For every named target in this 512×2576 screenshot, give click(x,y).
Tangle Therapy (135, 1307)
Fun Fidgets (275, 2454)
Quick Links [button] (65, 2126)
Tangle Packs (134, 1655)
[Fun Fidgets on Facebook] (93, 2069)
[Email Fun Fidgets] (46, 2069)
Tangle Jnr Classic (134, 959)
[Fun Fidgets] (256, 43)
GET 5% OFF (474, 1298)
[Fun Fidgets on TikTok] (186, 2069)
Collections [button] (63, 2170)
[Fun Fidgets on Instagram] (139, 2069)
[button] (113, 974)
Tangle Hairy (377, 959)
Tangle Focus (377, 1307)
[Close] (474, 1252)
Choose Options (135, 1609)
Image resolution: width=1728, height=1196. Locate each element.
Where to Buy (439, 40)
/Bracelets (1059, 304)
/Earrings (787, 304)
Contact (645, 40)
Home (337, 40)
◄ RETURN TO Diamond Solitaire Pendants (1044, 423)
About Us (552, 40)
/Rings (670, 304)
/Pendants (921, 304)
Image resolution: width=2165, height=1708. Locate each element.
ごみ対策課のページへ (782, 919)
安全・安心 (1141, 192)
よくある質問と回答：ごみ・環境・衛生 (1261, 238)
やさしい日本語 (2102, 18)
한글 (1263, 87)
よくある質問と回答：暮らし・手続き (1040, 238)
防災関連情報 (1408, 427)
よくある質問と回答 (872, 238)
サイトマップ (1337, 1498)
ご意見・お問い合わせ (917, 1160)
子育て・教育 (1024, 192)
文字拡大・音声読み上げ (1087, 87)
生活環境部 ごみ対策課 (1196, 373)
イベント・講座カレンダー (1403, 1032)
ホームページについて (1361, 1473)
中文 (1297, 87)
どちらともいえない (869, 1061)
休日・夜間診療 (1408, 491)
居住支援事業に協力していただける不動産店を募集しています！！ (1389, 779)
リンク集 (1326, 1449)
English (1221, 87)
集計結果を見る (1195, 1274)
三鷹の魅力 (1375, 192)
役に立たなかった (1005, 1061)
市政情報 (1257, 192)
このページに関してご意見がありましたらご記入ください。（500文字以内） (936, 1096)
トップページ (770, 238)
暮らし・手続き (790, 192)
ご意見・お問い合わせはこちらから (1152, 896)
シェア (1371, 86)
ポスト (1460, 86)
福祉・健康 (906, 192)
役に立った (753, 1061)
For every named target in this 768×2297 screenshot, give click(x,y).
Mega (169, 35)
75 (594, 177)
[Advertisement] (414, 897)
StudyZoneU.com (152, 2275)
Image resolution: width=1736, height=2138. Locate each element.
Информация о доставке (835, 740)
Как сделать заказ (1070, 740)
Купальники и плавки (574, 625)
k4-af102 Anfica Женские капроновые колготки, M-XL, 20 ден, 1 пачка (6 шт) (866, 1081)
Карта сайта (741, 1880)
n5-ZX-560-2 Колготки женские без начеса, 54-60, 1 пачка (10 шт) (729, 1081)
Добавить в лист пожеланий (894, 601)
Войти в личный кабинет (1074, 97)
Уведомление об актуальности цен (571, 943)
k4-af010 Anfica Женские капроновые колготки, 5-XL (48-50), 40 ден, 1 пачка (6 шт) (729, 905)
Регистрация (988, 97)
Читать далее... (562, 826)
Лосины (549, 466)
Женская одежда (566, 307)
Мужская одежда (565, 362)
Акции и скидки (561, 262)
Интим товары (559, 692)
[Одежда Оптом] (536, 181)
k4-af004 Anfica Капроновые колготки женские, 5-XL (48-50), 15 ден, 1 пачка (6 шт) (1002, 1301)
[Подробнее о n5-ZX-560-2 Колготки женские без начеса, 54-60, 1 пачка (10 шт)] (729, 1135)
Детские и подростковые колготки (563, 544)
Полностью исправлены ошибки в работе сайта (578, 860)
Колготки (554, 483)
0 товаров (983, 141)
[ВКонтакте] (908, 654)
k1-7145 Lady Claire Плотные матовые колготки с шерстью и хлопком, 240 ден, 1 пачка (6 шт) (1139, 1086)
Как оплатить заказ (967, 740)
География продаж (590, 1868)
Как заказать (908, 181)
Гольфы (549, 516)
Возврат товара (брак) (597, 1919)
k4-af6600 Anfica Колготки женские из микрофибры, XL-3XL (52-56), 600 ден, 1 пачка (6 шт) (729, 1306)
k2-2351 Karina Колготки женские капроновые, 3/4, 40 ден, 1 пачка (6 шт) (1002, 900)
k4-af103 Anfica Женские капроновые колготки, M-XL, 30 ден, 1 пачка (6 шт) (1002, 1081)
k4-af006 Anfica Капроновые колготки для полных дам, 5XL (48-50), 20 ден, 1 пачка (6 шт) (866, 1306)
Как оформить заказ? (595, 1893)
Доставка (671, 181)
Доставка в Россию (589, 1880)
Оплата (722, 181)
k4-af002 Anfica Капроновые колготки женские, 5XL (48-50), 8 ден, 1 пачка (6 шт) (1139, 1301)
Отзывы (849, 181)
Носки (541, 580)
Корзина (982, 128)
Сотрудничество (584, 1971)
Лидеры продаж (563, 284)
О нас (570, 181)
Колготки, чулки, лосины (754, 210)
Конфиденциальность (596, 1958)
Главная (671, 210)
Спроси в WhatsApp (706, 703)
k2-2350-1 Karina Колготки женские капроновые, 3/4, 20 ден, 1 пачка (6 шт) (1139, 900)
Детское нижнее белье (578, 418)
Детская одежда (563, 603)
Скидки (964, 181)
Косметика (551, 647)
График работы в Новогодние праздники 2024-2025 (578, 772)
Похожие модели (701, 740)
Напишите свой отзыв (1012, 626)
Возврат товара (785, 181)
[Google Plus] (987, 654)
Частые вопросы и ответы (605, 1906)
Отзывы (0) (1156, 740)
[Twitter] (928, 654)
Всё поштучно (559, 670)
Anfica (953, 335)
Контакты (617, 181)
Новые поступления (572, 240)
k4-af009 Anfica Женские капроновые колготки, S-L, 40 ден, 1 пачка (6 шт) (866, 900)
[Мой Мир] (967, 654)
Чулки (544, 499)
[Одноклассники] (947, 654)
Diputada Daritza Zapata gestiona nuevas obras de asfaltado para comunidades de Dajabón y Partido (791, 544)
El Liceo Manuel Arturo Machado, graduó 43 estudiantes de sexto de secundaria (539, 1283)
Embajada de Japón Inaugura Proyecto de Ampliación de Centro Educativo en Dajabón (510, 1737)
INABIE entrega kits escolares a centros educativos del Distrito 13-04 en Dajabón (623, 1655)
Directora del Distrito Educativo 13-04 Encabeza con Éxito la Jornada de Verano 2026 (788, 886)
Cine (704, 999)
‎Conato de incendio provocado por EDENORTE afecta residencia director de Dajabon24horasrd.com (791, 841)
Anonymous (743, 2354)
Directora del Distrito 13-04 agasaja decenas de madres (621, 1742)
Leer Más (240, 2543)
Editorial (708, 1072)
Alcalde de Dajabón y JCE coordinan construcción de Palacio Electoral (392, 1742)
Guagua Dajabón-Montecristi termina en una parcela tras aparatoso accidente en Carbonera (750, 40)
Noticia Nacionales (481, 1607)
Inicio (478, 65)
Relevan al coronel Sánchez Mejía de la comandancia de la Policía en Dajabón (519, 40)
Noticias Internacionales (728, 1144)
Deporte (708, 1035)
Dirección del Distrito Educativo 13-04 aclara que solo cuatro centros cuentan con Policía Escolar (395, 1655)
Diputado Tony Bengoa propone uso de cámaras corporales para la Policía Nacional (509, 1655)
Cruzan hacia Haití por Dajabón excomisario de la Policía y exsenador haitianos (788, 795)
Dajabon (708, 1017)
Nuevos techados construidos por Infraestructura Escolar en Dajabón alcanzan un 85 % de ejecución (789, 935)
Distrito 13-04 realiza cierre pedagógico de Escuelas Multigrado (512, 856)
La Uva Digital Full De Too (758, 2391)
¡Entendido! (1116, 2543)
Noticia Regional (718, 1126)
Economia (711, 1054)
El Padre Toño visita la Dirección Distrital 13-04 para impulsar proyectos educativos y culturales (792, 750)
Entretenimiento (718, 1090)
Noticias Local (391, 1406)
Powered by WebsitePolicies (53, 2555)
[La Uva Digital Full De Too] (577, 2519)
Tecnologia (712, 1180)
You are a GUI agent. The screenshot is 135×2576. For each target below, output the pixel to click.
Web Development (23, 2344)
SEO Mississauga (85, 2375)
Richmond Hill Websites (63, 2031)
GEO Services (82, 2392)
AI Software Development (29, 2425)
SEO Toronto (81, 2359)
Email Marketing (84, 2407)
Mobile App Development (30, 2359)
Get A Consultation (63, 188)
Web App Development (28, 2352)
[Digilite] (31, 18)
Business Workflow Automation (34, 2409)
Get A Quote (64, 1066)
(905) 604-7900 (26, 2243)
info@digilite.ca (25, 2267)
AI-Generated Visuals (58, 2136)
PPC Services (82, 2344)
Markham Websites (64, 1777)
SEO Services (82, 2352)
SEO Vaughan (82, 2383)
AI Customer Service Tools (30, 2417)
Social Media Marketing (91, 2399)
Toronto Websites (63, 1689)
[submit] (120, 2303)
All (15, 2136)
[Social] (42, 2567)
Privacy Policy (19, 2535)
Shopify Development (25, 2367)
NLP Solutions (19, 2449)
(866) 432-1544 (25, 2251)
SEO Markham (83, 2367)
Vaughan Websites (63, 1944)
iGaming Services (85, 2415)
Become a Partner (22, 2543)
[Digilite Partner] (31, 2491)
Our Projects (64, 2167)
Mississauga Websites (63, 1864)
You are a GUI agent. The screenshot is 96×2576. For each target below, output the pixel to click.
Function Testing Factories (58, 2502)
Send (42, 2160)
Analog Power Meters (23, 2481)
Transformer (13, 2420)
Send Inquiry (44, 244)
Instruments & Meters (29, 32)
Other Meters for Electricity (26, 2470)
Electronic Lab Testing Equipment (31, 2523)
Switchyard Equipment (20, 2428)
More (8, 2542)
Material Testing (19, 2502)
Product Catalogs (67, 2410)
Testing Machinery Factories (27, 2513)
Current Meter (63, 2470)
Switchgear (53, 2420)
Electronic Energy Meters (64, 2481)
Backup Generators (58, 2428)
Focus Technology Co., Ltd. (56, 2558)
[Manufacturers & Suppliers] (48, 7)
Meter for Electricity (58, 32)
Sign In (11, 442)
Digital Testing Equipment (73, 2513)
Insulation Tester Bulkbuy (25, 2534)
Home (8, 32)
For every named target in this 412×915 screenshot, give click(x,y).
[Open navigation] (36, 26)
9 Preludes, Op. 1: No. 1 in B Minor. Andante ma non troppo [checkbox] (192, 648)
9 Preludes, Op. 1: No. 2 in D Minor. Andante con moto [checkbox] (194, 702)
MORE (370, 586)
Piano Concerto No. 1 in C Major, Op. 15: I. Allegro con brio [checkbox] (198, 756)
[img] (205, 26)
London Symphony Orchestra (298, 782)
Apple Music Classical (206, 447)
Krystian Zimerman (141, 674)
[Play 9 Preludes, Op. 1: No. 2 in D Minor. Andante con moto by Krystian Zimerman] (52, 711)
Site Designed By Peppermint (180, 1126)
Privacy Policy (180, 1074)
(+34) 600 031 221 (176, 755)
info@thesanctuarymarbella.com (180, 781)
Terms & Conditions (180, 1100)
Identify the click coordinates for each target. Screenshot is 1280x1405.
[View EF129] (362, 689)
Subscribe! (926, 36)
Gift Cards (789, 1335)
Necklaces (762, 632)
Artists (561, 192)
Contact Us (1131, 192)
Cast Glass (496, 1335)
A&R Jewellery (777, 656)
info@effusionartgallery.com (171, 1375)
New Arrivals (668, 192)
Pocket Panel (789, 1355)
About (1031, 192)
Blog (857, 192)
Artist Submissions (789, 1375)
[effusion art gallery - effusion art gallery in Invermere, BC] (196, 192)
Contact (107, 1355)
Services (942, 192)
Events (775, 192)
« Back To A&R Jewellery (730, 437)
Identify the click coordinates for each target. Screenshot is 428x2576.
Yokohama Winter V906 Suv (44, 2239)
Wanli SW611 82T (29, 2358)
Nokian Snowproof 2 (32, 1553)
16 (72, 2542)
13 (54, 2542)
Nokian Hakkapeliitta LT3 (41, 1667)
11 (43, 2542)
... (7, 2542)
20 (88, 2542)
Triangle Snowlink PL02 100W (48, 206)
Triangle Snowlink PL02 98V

☆ ☆ ☆

▸ **Your task**: The stretch of entries above that starts with the line containing "役に立った (753, 1061)" and goes on through the line containing "Информация о доставке (835, 740)" is to be transcribed exactly, and no other line is to be transcribed.

▸ **Your solution**:
役に立った (753, 1061)
For every named target in this 768×2297 screenshot, give click(x,y).
Mega (169, 35)
75 (594, 177)
[Advertisement] (414, 897)
StudyZoneU.com (152, 2275)
Image resolution: width=1736, height=2138. Locate each element.
Информация о доставке (835, 740)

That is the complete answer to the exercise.